Records section start
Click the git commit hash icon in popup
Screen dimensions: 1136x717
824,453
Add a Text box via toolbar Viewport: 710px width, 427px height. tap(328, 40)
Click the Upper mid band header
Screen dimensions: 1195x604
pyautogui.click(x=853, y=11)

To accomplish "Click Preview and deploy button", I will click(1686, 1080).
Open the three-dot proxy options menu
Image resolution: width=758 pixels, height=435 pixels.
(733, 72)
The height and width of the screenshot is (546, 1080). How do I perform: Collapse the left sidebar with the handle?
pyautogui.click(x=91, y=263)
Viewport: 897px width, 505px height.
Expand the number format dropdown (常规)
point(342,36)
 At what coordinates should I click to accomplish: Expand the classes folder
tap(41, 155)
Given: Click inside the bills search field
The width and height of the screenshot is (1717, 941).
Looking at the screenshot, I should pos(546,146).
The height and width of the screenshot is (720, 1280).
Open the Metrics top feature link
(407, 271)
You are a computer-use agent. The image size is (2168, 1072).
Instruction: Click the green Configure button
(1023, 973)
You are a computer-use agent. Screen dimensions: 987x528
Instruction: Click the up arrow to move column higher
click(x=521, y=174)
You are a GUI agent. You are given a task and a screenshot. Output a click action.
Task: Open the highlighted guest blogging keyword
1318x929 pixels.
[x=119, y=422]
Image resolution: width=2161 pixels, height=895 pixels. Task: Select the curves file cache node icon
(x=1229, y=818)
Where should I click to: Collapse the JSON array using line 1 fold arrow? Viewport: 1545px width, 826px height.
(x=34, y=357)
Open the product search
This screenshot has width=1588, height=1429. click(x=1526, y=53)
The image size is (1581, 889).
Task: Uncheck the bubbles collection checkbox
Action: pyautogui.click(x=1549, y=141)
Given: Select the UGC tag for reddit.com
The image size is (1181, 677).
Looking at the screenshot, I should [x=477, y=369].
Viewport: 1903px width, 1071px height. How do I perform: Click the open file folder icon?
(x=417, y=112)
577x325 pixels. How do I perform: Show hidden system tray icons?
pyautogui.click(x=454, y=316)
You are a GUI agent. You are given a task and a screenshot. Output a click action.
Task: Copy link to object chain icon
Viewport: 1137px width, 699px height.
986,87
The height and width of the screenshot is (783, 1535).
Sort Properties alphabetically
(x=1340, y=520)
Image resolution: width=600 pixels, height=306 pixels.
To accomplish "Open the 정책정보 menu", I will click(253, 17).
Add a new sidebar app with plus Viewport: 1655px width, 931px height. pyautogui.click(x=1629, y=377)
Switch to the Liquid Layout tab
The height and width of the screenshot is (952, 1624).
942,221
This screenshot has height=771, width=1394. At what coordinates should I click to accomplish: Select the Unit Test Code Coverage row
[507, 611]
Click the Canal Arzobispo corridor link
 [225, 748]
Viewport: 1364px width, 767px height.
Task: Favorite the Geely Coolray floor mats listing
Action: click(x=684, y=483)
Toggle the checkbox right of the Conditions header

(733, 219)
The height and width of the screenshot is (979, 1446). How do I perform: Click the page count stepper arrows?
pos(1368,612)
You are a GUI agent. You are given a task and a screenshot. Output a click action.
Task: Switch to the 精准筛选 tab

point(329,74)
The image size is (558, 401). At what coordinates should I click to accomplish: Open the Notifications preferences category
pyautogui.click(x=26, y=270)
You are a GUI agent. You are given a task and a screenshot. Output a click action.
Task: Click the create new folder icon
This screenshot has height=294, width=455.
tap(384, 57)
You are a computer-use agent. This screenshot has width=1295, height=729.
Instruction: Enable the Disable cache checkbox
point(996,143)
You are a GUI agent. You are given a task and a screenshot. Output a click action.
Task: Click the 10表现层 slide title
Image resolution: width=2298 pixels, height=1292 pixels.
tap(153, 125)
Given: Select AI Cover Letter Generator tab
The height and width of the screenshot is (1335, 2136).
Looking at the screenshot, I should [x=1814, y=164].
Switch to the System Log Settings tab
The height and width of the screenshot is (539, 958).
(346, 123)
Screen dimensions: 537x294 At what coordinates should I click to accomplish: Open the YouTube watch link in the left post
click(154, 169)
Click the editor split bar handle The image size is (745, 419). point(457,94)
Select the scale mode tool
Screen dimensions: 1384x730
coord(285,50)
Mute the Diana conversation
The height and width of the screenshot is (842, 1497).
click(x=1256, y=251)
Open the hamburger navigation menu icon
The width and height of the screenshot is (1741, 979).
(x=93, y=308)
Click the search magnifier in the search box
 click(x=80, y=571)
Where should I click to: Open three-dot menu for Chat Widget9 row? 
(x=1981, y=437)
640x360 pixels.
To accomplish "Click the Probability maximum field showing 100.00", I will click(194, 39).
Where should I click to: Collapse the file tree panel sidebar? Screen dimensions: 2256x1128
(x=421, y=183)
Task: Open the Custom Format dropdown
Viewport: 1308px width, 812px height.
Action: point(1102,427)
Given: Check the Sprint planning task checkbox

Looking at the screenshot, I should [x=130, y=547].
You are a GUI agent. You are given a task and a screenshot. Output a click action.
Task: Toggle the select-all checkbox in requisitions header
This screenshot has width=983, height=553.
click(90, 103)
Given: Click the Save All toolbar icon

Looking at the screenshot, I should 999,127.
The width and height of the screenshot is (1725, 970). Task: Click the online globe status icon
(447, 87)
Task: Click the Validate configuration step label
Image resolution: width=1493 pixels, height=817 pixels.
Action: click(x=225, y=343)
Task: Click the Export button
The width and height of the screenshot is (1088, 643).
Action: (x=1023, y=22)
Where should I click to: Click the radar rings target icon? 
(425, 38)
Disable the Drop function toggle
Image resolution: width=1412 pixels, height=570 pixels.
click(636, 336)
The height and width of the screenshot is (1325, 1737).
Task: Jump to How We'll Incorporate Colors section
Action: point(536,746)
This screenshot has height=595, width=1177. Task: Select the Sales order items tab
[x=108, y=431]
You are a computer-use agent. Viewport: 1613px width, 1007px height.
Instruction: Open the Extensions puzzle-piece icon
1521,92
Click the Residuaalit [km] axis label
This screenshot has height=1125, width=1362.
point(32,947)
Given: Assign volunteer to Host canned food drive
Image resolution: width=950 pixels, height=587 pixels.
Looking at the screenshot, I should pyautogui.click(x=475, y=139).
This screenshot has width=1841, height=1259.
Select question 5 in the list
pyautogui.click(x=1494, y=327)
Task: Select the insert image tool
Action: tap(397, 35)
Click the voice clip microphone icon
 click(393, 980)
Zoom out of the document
Records section end
** Your instructions **
When a line in the entries above contains "will", count it; please answer with the number only.

** Problem solution **
3